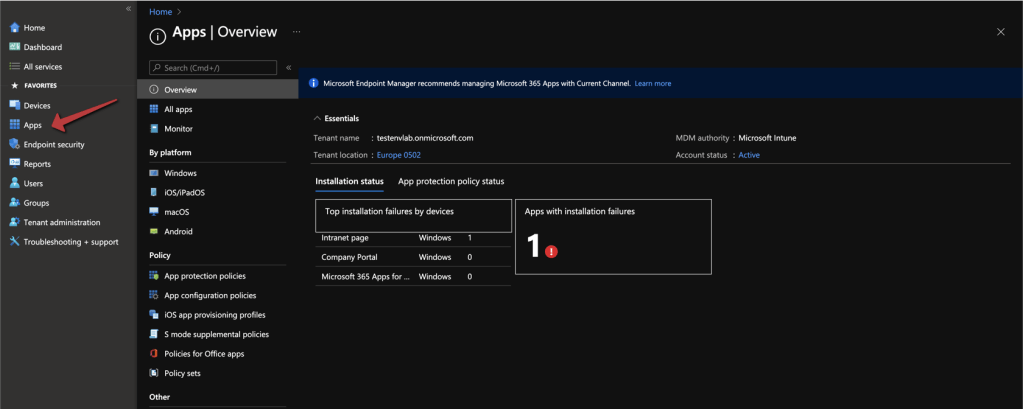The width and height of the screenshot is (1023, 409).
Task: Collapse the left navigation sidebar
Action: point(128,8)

* * *

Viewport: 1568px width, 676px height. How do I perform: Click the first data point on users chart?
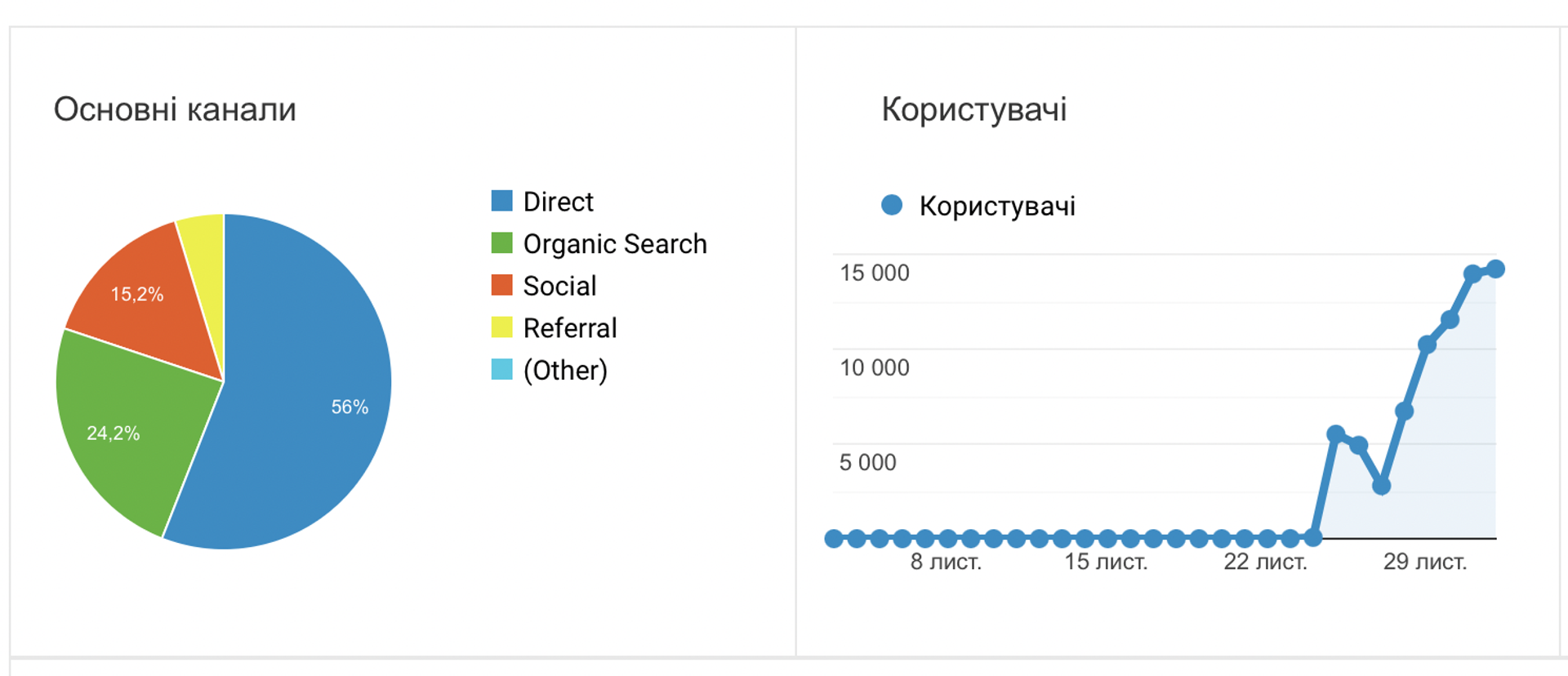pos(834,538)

Given exercise ▸
Can you retype the rows starting at the line containing "The width and" and ending at the line containing "Action: point(128,8)", leaving the pictures out?

Solution for this task ▸
The width and height of the screenshot is (1023, 409).
Task: Collapse the left navigation sidebar
Action: point(128,8)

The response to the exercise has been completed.